▸ **Set task 1**
In the Mohammed Sujan profile:
(a) Which club did Sujan return to in 2008 after taking half his contract money from Abahani Limited Dhaka?
(b) Against which team did he make his national team debut on 8 February 2001?
(c) How many appearances and goals did he record for his country over his international career?
▸ **Set task 2**
Return, copied word for word, the stretch of the Mohammed Sujan profile from "Controversies" through "the following season.".

* START Text extract *

Mohammed Sujan (; born 1 June 1982) is a retired Bangladeshi professional footballer who played as a defender and at times was deployed as a defensive midfielder. He played for the Bangladesh national team from 2001 to 2013. He was also an integral member of the 2003 SAFF Gold Cup winning Bangladesh team.

Club career

Controversies
During 2008, Sujan took half his contract money from Abahani Limited Dhaka and was supposed to stay with the club that season. However, Sujan decided to return to his former club Brothers Union. Nevertheless, due to the controversy Sujan ended up returning to Abahani the following season.

International career
On 8 February 2001, Sujan made his debut for the Bangladesh national football team against Vietnam, during the 2002 FIFA World Cup qualifiers. During the qualifiers, Sujan scored a brace against Mongolia and helped Bangladesh come from behind to take the lead. However, after a late equalizer saw the game end in a 2-2 draw. Sujan played four out of the five matches during the 2003 SAFF Gold Cup. He helped Bangladesh keep a solid defense as they only conceded twice during the entire tournament. On 1 January 2003 after a 1–1 stalemate during the final of the tournament, against Maldives, Sujan stepped up to take the last penalty during the shootout and kept his nerves as Bangladesh won their first ever SAFF Championship. The match is seen as one of the most important matches in the countries footballing history.

After a six year absence from the national team, newly appointed head coach Nikola Ilievski recalled Sujan in 2011, after watching his performances in the league with Dhanmondi Club. Ilievski made Sujan the captain of the national team during the 2011 SAFF Championships. However, under his leadership Bangladesh crashed out of the tournament after being defeated 3–1 by rivals Maldives during the last group-stage game. The team was heavily criticized due to their individual mistakes, in the end costing them a place in the knockout stages. On 4 March 2013, Sujan made his last appearance for the national team against Nepal during the 2014 AFC Challenge Cup qualifiers. Sujan made a total of 36 appearances and scored 3 goals for his country during his twelve year long international career.

* END Text extract *
* START Extracted material *

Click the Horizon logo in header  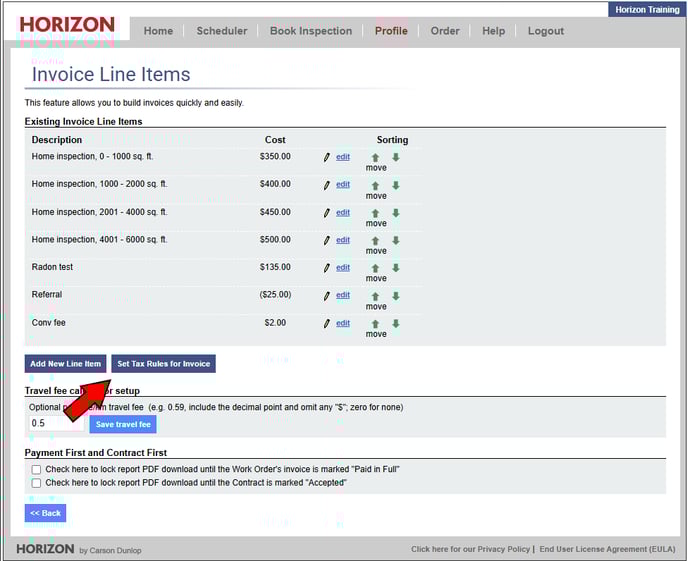click(67, 24)
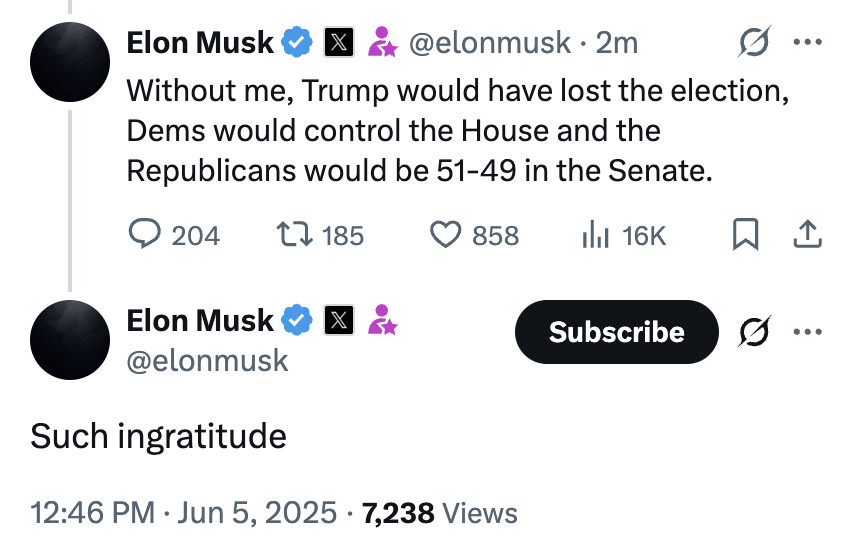
Task: Open @elonmusk handle under second name
Action: tap(207, 361)
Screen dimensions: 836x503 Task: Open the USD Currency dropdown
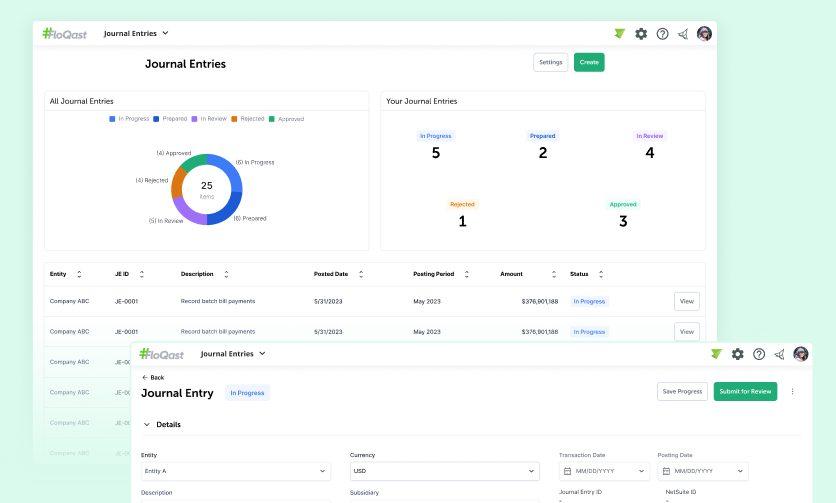(x=445, y=471)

* END Extracted material *

▸ **Task answer 1**
(a) Brothers Union
(b) Vietnam
(c) 36 appearances and 3 goals

▸ **Task answer 2**
Controversies
During 2008, Sujan took half his contract money from Abahani Limited Dhaka and was supposed to stay with the club that season. However, Sujan decided to return to his former club Brothers Union. Nevertheless, due to the controversy Sujan ended up returning to Abahani the following season.